▶ Texte à analyser
......

La fourbure de prairie : gare aux idées reçues

Près de 50% des cas de fourbure se produisent en prairie. L'herbe peut en effet contenir de grandes quantités d'hydrates de carbone non-structuraux de différents types. Parmi, ceux-ci, les fructanes jouent un rôle prépondérant dans le déclenchement de la fourbure.
L'herbe " luxuriante " est souvent considérée comme LA responsable des fourbures de prairie, en faisant généralement référence à une herbe bien verte, vigoureuse et riche en eau. Pourtant, il ne s'agit pas là des seules circonstances à risque, bien au contraire. La teneur en fructanes varie en effet selon l'espèce végétale, le stade de maturation et les conditions de croissance de la plante (composition du sol, pluie, température, degré d'ensoleillement,…) La teneur de la plante en fructanes augmente dans toutes les circonstances où son taux de production (déterminé par l'importance de la photosynthèse) est supérieur à son taux d'utilisation (par exemple, pour la croissance ou la germination). En pratique, on peut évaluer le risque que présente une pâture sur base des éléments suivants.

Etre vigilant durant toute la saison de pâturage

Le contenu en fructanes est généralement plus élevé durant les périodes de croissance de la plante, et donc surtout au printemps et en début d'été. Mais attention, des phases de croissance de la plante ont également lieu à d'autres moments de l'année, dès que le degré d'humidité du sol, l'ensoleillement et la température sont suffisants que pour stimuler la photosynthèse. Dans certaines régions, on rencontre d'ailleurs autant de cas de fourbure de prairie ou même davantage en automne qu'au printemps. En effet, de nombreux propriétaires sont bien conscients du risque de fourbure au printemps mais ont malheureusement tendance à être moins vigilants quand ils estiment, à tort, que la période critique est passée. De la même manière, tout épisode de croissance de l'herbe après une période de sécheresse doit être considérée comme potentiellement dangereuse, quelle que soit la période de l'année. En cas de stress (par exemple, en cas de chute de température), la croissance de la plante peut être inhibée. Dans ces circonstances, les fructanes sont moins utilisés et s'accumulent dans la plante. C'est pourquoi on rencontre également des cas de fourbure en fin d'automne ou même en hiver, quand le degré d'ensoleillement est suffisant que pour stimuler la production de fructanes.

Préférer le pâturage nocturne et matinal

En général, le contenu en fructanes est plus élevé la journée que pendant la nuit et les premières heures de la matinée. En effet, la photosynthèse, et donc la production de fructanes a lieu durant la journée, tandis que la plante les utilise majoritairement la nuit, pour sa croissance.

......

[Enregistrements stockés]
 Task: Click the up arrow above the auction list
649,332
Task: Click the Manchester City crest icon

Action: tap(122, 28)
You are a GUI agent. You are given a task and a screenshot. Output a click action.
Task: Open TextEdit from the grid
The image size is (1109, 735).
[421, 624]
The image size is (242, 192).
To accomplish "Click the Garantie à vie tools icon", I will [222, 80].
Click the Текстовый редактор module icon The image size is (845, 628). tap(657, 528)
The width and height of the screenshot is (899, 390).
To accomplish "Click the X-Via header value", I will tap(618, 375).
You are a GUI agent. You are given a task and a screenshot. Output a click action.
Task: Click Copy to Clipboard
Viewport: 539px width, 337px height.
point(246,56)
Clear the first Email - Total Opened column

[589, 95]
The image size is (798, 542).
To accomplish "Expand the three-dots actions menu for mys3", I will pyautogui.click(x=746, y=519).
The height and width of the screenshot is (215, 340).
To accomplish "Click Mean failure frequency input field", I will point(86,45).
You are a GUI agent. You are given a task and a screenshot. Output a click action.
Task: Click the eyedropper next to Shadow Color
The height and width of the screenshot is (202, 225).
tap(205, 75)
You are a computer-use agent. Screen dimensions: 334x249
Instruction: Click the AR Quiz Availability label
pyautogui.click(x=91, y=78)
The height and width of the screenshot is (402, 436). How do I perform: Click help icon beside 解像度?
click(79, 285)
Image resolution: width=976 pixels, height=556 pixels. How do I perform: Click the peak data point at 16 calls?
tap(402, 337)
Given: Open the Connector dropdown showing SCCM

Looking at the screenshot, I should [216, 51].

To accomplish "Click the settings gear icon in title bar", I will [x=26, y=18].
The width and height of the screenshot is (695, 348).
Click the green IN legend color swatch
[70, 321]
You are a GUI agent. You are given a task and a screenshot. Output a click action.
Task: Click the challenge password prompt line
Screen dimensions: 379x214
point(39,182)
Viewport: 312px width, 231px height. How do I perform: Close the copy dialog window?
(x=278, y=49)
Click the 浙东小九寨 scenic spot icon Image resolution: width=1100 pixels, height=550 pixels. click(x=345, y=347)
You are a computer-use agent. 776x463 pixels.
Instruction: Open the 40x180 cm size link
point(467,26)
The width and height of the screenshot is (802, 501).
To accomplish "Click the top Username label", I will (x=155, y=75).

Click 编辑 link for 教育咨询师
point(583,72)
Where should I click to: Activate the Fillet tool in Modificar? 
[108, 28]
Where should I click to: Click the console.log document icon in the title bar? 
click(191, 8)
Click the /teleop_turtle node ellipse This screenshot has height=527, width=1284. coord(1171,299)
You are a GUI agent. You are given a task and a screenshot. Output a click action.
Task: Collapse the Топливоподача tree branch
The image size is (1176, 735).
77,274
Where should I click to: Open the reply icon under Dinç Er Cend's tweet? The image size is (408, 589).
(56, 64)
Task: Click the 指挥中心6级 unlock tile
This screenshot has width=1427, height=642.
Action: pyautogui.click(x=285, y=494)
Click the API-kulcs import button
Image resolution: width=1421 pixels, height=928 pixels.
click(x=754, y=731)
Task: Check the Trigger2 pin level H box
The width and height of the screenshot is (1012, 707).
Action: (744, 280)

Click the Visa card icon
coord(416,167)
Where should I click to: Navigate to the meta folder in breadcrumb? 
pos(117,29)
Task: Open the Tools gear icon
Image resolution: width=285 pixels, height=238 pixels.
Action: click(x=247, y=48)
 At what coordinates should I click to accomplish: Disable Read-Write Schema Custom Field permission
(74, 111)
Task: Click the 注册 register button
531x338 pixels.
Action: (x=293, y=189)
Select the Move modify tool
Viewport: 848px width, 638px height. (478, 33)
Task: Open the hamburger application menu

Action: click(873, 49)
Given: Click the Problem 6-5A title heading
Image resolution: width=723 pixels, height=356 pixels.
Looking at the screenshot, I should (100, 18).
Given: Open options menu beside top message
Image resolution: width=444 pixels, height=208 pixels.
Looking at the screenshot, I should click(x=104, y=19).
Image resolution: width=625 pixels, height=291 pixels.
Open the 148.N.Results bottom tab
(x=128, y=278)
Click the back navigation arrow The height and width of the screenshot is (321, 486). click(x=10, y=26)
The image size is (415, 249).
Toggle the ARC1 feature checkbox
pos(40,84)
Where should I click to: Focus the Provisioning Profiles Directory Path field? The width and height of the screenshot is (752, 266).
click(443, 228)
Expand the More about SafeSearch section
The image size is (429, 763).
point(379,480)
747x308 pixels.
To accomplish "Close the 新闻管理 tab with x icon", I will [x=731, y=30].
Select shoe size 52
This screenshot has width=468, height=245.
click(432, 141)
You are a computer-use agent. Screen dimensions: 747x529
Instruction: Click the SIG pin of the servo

......

▶ Exercice
Citez sans rien modifier le passage du texte sur la fourbure de prairie qui va de « Préférer le pâturage » à « pour sa croissance. ».

▶ Réponse
Préférer le pâturage nocturne et matinal

En général, le contenu en fructanes est plus élevé la journée que pendant la nuit et les premières heures de la matinée. En effet, la photosynthèse, et donc la production de fructanes a lieu durant la journée, tandis que la plante les utilise majoritairement la nuit, pour sa croissance.